Pennsylvania-born artist Rebecca Morgan works in a variety of media including painting, drawing, and ceramics. Eyeball Painting, included in a recent solo exhibit, "Over the Hill," at Manhattan's Asya Geisberg Gallery, recalls R. Crumb's Stoned Again with its jocular cartoon style. "This painting was a riff on eyeballs like heavy breasts, pouring over the canvas, thinking what it will become, which is what it often feels like for me," she says.
Regarding the "Over the Hill," series, Morgan says, "Most of the images are about navigating uncomfortable feelings and turning them into positions of power that ultimately provide others with levity and lightness."
Though her earlier work dealt with rural stereotypes, identity, and family, "Over the Hill" expands the scope more broadly to Morgan's life now as a 39-year-old. The exhibition also touches on a celebration of self. "Being confident in exactly who you are—the clarity that comes with experience," she says.
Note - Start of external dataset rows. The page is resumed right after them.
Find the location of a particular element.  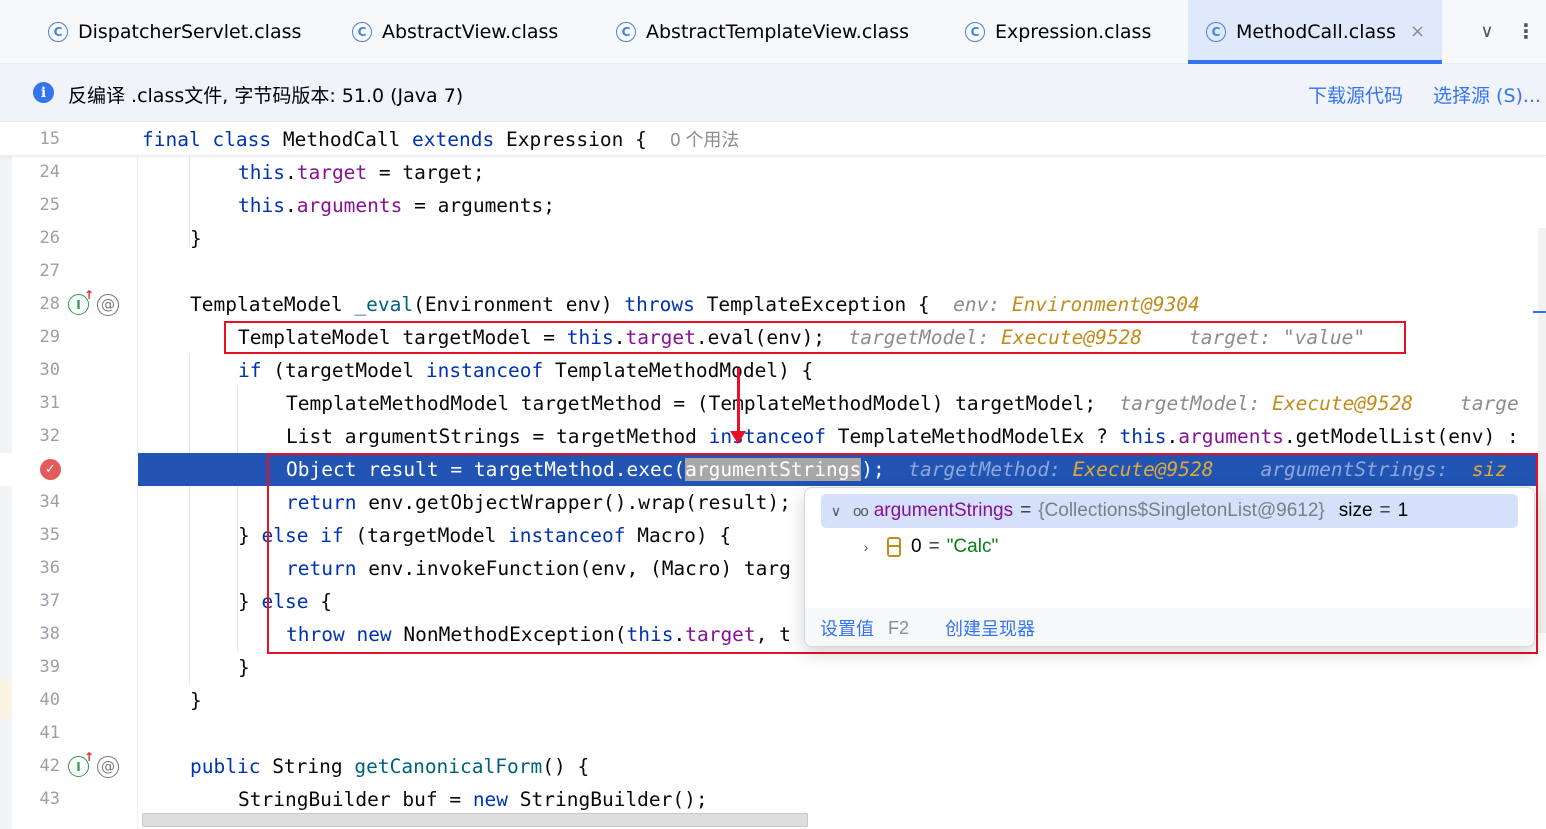

variable-name: argumentStrings is located at coordinates (944, 510).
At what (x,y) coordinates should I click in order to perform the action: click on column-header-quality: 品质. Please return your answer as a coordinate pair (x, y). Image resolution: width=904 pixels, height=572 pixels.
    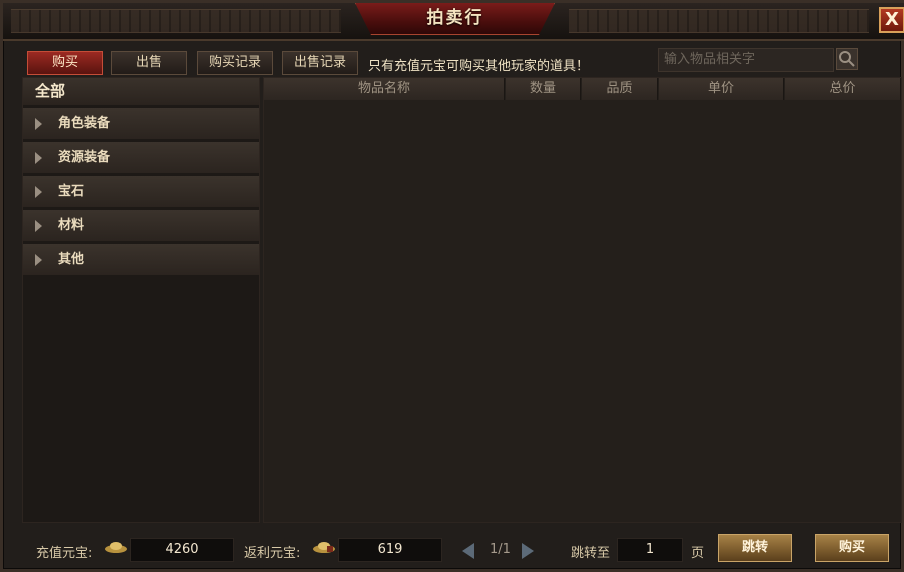
    Looking at the image, I should click on (620, 89).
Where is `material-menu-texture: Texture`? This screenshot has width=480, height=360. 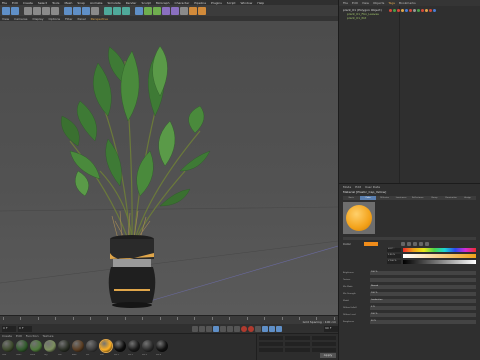
material-menu-texture: Texture is located at coordinates (48, 336).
Morgan's latest work reveals her evolution as an artist, treating the canvas with a faster, looser approach. She explores themes of time with images within images, often repeating the same images over and over again. Though her work springs from her personal experience, Morgan hopes her message applies to the viewer. "I make images that provide a sense of familiarity, validating shared experience," she says.
A fan of R. Crumb, Morgan is careful to differentiate her work from his. "Crumb draws his diary, spewed out, which I admire. I want to make images that are genuine of my experiences that women can look at and have a feeling of collective relief and reclamation of power."
Having spent most of her adult life traveling to residencies, teaching opportunities, and staying at her mother's in Pennsylvania, Morgan is pleased to have landed as an art teacher at Bard College. "Settling into home is something I've waited for for a very long time. Bard is a great fit for me and is mirrored in my interdisciplinary philosophy, practicing what I preach. Everything in my life has been afforded to me by mentorship and demystification, so I want to reflect that. Living in the Hudson Valley has been profound. I have community and fellowship. I am so inspired to be with so many like-minded individuals," she says.